> [Task directions]
Every line of the listing is to be printed again exactly.
····················
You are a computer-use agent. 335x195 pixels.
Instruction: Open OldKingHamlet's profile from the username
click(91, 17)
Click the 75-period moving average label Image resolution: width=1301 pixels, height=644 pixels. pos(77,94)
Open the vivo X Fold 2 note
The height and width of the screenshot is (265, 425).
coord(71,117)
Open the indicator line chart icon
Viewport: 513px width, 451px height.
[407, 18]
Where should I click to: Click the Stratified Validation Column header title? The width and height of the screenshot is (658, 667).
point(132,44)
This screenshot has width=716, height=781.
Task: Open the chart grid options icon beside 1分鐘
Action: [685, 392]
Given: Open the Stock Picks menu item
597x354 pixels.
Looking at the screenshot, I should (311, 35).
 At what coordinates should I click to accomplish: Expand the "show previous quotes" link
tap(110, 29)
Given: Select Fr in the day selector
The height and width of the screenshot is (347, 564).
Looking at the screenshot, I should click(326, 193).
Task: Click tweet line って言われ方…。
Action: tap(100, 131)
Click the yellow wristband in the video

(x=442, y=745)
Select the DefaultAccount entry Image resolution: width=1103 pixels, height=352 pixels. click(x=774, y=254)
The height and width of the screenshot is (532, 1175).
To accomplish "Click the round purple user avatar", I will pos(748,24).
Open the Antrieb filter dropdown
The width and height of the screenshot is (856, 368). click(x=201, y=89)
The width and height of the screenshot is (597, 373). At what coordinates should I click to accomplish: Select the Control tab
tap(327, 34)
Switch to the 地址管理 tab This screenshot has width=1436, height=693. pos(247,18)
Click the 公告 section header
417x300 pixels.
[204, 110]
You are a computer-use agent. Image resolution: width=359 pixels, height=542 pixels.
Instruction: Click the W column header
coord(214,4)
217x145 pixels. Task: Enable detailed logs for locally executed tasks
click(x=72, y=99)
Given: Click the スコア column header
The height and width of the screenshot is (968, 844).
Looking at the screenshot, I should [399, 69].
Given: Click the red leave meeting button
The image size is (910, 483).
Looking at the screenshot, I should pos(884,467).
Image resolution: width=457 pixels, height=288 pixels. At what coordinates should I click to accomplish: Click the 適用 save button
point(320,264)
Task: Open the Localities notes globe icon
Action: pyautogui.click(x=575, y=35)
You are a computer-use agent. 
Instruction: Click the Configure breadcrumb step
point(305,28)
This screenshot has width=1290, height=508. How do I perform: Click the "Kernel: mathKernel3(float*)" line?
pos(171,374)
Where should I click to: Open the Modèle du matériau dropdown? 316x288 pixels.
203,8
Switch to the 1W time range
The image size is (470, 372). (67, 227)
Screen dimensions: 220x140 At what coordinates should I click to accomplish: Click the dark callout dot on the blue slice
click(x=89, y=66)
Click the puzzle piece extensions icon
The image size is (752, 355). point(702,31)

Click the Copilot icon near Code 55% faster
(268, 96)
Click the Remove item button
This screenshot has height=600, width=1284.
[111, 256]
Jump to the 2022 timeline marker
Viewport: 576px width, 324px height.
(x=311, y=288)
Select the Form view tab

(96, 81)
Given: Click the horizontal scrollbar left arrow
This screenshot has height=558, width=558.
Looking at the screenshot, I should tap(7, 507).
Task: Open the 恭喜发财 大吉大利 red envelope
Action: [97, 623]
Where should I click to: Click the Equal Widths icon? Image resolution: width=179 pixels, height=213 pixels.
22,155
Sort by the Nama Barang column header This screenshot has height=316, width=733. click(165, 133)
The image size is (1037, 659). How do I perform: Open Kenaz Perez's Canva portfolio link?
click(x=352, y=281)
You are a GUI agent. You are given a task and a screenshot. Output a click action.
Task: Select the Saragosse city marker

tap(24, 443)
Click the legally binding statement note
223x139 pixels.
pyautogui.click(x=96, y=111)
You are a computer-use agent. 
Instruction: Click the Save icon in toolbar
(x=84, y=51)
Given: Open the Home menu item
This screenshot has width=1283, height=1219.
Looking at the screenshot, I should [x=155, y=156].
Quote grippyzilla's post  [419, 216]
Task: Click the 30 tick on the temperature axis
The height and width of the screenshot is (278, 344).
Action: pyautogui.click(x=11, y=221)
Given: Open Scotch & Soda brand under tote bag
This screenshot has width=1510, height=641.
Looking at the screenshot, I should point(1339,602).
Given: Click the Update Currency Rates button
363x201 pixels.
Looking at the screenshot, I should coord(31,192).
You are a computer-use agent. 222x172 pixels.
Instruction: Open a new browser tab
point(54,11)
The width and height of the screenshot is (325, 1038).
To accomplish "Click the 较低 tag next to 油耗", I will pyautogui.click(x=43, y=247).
····················
> [Output of the exercise]
You are a computer-use agent. 335x195 pixels.
Instruction: Open OldKingHamlet's profile from the username
click(91, 17)
Click the 75-period moving average label Image resolution: width=1301 pixels, height=644 pixels. pos(77,94)
Open the vivo X Fold 2 note
The height and width of the screenshot is (265, 425).
coord(71,117)
Open the indicator line chart icon
Viewport: 513px width, 451px height.
[407, 18]
Where should I click to: Click the Stratified Validation Column header title? The width and height of the screenshot is (658, 667).
point(132,44)
This screenshot has width=716, height=781.
Task: Open the chart grid options icon beside 1分鐘
Action: [685, 392]
Given: Open the Stock Picks menu item
597x354 pixels.
Looking at the screenshot, I should (311, 35).
 At what coordinates should I click to accomplish: Expand the "show previous quotes" link
tap(110, 29)
Given: Select Fr in the day selector
The height and width of the screenshot is (347, 564).
Looking at the screenshot, I should click(326, 193).
Task: Click tweet line って言われ方…。
Action: tap(100, 131)
Click the yellow wristband in the video

(x=442, y=745)
Select the DefaultAccount entry Image resolution: width=1103 pixels, height=352 pixels. click(x=774, y=254)
The height and width of the screenshot is (532, 1175).
To accomplish "Click the round purple user avatar", I will pos(748,24).
Open the Antrieb filter dropdown
The width and height of the screenshot is (856, 368). click(x=201, y=89)
The width and height of the screenshot is (597, 373). At what coordinates should I click to accomplish: Select the Control tab
tap(327, 34)
Switch to the 地址管理 tab This screenshot has width=1436, height=693. pos(247,18)
Click the 公告 section header
417x300 pixels.
[204, 110]
You are a computer-use agent. Image resolution: width=359 pixels, height=542 pixels.
Instruction: Click the W column header
coord(214,4)
217x145 pixels. Task: Enable detailed logs for locally executed tasks
click(x=72, y=99)
Given: Click the スコア column header
The height and width of the screenshot is (968, 844).
Looking at the screenshot, I should [399, 69].
Given: Click the red leave meeting button
The image size is (910, 483).
Looking at the screenshot, I should pos(884,467).
Image resolution: width=457 pixels, height=288 pixels. At what coordinates should I click to accomplish: Click the 適用 save button
point(320,264)
Task: Open the Localities notes globe icon
Action: pyautogui.click(x=575, y=35)
You are a computer-use agent. 
Instruction: Click the Configure breadcrumb step
point(305,28)
This screenshot has width=1290, height=508. How do I perform: Click the "Kernel: mathKernel3(float*)" line?
pos(171,374)
Where should I click to: Open the Modèle du matériau dropdown? 316x288 pixels.
203,8
Switch to the 1W time range
The image size is (470, 372). (67, 227)
Screen dimensions: 220x140 At what coordinates should I click to accomplish: Click the dark callout dot on the blue slice
click(x=89, y=66)
Click the puzzle piece extensions icon
The image size is (752, 355). point(702,31)

Click the Copilot icon near Code 55% faster
(268, 96)
Click the Remove item button
This screenshot has height=600, width=1284.
[111, 256]
Jump to the 2022 timeline marker
Viewport: 576px width, 324px height.
(x=311, y=288)
Select the Form view tab

(96, 81)
Given: Click the horizontal scrollbar left arrow
This screenshot has height=558, width=558.
Looking at the screenshot, I should tap(7, 507).
Task: Open the 恭喜发财 大吉大利 red envelope
Action: [97, 623]
Where should I click to: Click the Equal Widths icon? Image resolution: width=179 pixels, height=213 pixels.
22,155
Sort by the Nama Barang column header This screenshot has height=316, width=733. click(165, 133)
The image size is (1037, 659). How do I perform: Open Kenaz Perez's Canva portfolio link?
click(x=352, y=281)
You are a GUI agent. You are given a task and a screenshot. Output a click action.
Task: Select the Saragosse city marker

tap(24, 443)
Click the legally binding statement note
223x139 pixels.
pyautogui.click(x=96, y=111)
You are a computer-use agent. 
Instruction: Click the Save icon in toolbar
(x=84, y=51)
Given: Open the Home menu item
This screenshot has width=1283, height=1219.
Looking at the screenshot, I should [x=155, y=156].
Quote grippyzilla's post  [419, 216]
Task: Click the 30 tick on the temperature axis
The height and width of the screenshot is (278, 344).
Action: pyautogui.click(x=11, y=221)
Given: Open Scotch & Soda brand under tote bag
This screenshot has width=1510, height=641.
Looking at the screenshot, I should point(1339,602).
Given: Click the Update Currency Rates button
363x201 pixels.
Looking at the screenshot, I should coord(31,192).
You are a computer-use agent. 222x172 pixels.
Instruction: Open a new browser tab
point(54,11)
The width and height of the screenshot is (325, 1038).
To accomplish "Click the 较低 tag next to 油耗", I will pyautogui.click(x=43, y=247).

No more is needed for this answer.